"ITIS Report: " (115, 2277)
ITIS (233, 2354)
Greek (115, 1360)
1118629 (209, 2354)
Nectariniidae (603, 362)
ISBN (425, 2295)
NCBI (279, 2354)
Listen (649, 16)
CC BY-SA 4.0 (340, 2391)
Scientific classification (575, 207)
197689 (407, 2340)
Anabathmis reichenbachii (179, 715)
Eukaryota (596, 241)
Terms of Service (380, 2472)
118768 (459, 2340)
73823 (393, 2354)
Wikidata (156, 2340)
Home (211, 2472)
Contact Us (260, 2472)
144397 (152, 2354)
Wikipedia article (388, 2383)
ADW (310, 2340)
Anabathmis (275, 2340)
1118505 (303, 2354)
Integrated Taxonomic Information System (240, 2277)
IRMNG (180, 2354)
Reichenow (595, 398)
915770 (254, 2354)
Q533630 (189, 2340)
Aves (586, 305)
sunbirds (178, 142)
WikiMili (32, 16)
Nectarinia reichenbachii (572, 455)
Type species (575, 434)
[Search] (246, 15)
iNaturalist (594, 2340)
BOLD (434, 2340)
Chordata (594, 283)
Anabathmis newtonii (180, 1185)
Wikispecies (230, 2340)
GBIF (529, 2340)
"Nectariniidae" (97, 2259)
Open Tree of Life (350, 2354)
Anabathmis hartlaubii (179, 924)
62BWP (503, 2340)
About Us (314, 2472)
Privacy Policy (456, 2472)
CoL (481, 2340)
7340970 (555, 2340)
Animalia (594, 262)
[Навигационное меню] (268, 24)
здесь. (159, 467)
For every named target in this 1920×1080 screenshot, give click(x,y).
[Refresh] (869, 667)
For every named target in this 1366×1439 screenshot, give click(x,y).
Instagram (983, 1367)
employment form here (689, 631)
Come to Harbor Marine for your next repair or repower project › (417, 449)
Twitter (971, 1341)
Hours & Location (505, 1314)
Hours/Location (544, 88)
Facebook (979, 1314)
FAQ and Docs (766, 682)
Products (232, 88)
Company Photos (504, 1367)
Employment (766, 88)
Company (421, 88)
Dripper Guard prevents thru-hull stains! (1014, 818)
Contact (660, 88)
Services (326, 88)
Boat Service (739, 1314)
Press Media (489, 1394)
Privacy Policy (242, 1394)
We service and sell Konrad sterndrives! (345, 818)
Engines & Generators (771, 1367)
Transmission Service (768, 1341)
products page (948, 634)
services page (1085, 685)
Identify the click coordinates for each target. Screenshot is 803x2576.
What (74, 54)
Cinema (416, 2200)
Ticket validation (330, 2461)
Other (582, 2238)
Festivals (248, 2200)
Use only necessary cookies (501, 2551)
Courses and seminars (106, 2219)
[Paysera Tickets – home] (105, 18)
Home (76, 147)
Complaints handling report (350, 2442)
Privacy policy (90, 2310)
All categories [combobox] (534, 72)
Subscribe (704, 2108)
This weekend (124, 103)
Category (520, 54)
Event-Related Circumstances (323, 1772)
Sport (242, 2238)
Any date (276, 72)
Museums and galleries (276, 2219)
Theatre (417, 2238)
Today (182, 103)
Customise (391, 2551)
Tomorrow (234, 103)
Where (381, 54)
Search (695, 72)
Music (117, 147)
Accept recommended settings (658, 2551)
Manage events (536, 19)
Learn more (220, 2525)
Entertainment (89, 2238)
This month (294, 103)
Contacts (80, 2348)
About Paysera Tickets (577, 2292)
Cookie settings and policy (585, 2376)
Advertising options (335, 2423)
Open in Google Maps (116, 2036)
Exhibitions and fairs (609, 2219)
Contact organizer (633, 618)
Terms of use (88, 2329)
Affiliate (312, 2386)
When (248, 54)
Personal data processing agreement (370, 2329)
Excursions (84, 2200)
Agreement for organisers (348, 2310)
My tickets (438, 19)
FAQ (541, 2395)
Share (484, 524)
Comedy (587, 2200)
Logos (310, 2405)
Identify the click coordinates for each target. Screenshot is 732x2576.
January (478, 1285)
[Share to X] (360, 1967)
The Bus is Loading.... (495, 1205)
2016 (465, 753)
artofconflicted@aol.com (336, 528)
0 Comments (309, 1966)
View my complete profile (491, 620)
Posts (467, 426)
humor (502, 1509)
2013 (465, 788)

::::::

Retype, exactly as written, everything from the first line of the data above through the line containing "[Refresh] (869, 667)". Nothing else should appear.

"ITIS Report: " (115, 2277)
ITIS (233, 2354)
Greek (115, 1360)
1118629 (209, 2354)
Nectariniidae (603, 362)
ISBN (425, 2295)
NCBI (279, 2354)
Listen (649, 16)
CC BY-SA 4.0 (340, 2391)
Scientific classification (575, 207)
197689 (407, 2340)
Anabathmis reichenbachii (179, 715)
Eukaryota (596, 241)
Terms of Service (380, 2472)
118768 (459, 2340)
73823 (393, 2354)
Wikidata (156, 2340)
Home (211, 2472)
Contact Us (260, 2472)
144397 (152, 2354)
Wikipedia article (388, 2383)
ADW (310, 2340)
Anabathmis (275, 2340)
1118505 (303, 2354)
Integrated Taxonomic Information System (240, 2277)
IRMNG (180, 2354)
Reichenow (595, 398)
915770 (254, 2354)
Q533630 (189, 2340)
Aves (586, 305)
sunbirds (178, 142)
WikiMili (32, 16)
Nectarinia reichenbachii (572, 455)
Type species (575, 434)
[Search] (246, 15)
iNaturalist (594, 2340)
BOLD (434, 2340)
Chordata (594, 283)
Anabathmis newtonii (180, 1185)
Wikispecies (230, 2340)
GBIF (529, 2340)
"Nectariniidae" (97, 2259)
Open Tree of Life (350, 2354)
Anabathmis hartlaubii (179, 924)
62BWP (503, 2340)
About Us (314, 2472)
Privacy Policy (456, 2472)
CoL (481, 2340)
7340970 (555, 2340)
Animalia (594, 262)
[Навигационное меню] (268, 24)
здесь. (159, 467)
For every named target in this 1920×1080 screenshot, give click(x,y).
[Refresh] (869, 667)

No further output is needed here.